Assignment — From the data that follows, report how many lines hold the string "Group", giving only the number.
____ Dataset content
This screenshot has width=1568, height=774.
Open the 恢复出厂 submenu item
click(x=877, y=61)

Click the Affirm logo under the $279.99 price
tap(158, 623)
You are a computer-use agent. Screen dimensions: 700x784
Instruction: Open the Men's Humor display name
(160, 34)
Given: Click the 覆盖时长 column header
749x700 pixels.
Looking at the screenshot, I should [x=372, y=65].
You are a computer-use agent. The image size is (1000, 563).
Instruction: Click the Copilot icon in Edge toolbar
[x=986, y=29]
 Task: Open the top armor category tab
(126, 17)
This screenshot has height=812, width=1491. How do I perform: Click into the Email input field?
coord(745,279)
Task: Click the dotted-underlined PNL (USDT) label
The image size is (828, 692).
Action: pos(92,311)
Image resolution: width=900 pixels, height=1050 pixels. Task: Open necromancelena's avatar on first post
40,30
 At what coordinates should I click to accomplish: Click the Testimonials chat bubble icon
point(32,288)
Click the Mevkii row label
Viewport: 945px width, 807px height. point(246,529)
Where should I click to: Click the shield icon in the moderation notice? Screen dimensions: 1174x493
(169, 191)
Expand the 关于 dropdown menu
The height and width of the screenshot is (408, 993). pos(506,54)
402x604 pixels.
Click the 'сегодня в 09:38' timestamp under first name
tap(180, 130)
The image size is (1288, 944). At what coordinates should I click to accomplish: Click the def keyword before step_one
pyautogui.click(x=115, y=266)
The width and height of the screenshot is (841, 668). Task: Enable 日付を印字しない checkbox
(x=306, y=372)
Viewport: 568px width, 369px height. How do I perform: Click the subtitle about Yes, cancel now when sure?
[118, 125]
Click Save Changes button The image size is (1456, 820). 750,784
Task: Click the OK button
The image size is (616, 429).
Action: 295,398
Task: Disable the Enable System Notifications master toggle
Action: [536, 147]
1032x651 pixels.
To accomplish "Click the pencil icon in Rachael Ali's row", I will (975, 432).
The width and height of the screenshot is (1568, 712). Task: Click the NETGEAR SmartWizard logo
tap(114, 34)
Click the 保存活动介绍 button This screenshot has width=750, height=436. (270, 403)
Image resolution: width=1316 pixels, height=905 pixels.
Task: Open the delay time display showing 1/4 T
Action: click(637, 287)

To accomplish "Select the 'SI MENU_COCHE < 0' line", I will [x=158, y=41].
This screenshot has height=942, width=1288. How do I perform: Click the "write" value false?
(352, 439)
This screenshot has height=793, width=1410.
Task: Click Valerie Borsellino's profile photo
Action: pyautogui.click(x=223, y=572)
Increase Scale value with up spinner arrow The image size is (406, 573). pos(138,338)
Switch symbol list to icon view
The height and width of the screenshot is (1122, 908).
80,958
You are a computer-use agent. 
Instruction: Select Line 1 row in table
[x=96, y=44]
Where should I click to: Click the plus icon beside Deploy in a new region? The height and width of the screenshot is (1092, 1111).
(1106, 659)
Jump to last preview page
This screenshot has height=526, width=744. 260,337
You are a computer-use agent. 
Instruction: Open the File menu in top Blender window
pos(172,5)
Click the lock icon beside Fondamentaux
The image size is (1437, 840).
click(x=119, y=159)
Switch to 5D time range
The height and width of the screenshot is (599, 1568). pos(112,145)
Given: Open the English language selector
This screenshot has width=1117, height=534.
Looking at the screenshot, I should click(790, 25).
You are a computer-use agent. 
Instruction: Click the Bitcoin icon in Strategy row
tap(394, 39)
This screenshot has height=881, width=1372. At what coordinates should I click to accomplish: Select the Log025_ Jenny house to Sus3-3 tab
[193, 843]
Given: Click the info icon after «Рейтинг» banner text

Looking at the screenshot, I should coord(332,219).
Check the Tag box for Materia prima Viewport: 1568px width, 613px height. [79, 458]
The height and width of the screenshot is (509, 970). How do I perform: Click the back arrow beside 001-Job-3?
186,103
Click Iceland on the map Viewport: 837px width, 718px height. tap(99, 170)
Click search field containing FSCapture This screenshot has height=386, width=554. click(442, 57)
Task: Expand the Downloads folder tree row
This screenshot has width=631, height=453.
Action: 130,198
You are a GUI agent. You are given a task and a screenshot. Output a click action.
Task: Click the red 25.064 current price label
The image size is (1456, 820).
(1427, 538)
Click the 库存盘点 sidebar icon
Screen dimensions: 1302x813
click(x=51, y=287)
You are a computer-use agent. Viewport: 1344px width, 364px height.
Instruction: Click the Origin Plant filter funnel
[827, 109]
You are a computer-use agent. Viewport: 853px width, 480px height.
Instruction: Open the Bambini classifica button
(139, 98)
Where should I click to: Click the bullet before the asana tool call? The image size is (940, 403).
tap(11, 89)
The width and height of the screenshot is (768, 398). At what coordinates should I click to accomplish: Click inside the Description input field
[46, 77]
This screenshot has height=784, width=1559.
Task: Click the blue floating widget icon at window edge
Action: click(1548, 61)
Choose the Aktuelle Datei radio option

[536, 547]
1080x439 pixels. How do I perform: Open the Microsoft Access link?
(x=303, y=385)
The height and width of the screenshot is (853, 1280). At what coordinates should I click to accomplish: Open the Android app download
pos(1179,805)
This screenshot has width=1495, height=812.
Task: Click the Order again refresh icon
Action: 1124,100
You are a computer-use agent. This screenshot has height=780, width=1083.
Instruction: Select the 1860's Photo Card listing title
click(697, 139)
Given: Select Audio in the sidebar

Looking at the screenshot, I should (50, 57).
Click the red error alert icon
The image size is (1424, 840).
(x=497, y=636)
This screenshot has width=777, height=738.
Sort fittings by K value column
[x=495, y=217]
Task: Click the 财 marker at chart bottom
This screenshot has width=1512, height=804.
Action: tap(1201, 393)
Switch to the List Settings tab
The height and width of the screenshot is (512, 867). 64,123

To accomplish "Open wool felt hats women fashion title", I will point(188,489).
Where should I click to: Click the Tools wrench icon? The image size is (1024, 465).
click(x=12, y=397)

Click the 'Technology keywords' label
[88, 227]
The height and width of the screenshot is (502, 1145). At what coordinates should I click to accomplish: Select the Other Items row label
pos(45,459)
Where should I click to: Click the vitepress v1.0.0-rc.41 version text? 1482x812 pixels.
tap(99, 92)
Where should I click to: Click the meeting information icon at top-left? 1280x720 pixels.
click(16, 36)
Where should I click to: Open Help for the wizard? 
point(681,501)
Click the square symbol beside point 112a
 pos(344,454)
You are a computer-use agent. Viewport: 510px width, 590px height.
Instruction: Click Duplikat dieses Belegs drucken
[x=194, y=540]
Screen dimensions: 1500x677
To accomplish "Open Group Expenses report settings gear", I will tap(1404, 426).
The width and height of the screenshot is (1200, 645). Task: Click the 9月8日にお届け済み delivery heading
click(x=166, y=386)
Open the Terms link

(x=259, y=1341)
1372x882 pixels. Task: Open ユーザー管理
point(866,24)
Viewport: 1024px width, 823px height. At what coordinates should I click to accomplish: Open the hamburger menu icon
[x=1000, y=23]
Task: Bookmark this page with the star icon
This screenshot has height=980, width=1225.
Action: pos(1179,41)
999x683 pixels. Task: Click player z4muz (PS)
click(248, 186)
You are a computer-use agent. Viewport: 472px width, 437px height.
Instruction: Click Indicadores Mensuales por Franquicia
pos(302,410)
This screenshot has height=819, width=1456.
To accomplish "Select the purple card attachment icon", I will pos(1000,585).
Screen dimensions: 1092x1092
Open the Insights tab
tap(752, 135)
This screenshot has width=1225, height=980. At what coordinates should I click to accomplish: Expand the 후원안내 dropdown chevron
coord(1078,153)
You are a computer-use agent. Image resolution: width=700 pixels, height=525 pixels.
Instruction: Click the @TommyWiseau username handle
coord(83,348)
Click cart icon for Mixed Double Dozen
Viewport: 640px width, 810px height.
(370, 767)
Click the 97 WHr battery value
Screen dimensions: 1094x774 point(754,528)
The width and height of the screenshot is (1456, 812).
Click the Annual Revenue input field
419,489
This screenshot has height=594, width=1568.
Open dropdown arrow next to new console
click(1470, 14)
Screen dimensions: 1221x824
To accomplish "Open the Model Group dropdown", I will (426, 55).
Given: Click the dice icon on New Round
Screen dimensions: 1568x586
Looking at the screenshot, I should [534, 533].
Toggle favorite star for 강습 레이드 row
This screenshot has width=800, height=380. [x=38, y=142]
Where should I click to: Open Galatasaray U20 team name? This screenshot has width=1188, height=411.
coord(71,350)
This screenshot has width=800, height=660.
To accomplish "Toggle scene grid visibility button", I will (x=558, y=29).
________
Solution to this problem — 2